Dr. HamadounToure, the Secretary-General of the International Telecommunications Union (ITU), one of the six co-convening agencies of the UNWired 4.0 initiative, has a vision of how mobile technology and other ICTs will shape the future of development.
“Although mobile penetration has spread rapidly with over 5.3 billion subscribers worldwide” said Dr. Toure in his 2011 video address on World Telecommunication and Information Society Day, “the thrust now is to drive content through enhanced broadband access aimed at establishing the information and communication highways — networks that will feed both rural communities and urban centres with the means to meet their development goals and aspirations.”

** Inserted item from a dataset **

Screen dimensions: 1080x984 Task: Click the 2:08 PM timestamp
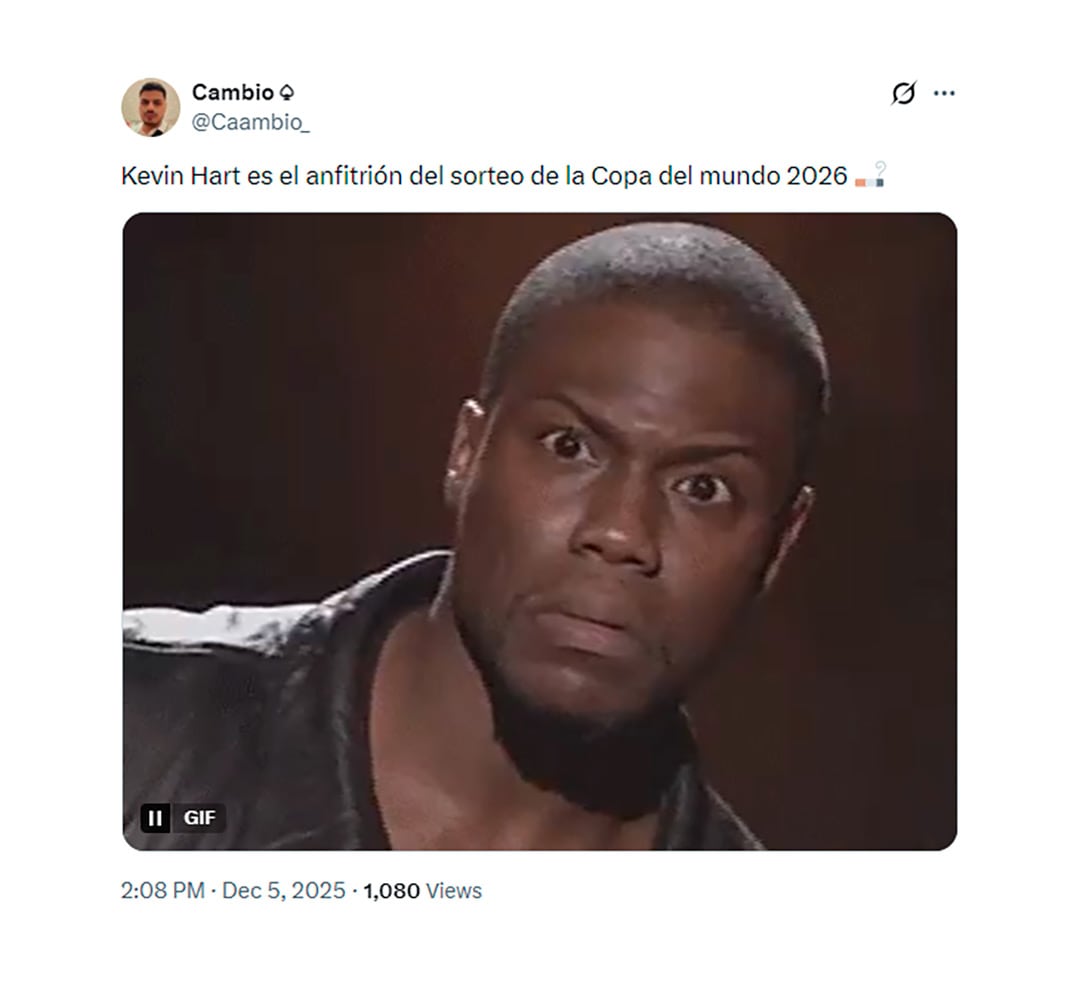163,890
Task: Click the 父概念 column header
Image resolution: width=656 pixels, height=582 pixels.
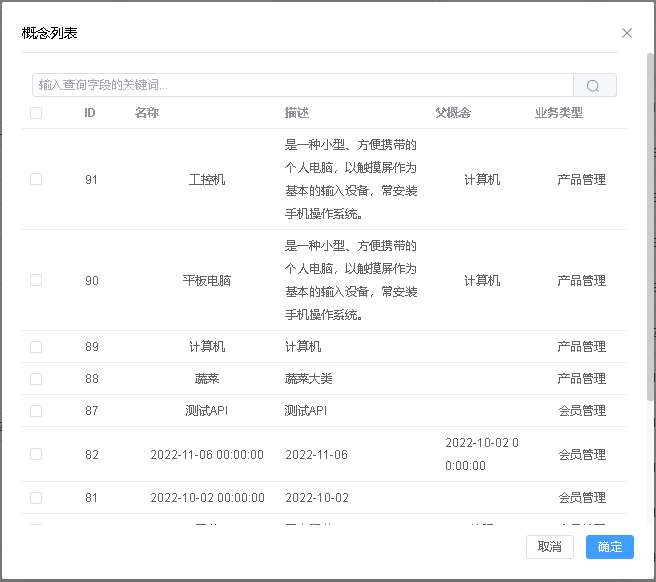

The use of mobile technology to help achieve the Millennium Development Goals has been accepted as a very efficient method to increase access to information, education, health services, financial services and political processes largely due to the rates at which populations in developing countries subscribe to mobile services.
In its report “Unfinished Business: Mobilizing New Efforts to Achieve the 2015 Millennium Development Goals”, the World Bank noted that mobile telephone penetration in developing countries has risen from virtually zero in 1990 to 58 percent in 2009. Furthermore, the average price of mobile calls and SMS messages have fallen consistently since the introduction of networks, making mobile telephony the communication medium of the masses.
The UNWired 4.0 Leaders’ Summit will take place at the United Nations in New York City from the 12thto 13thof June 2012.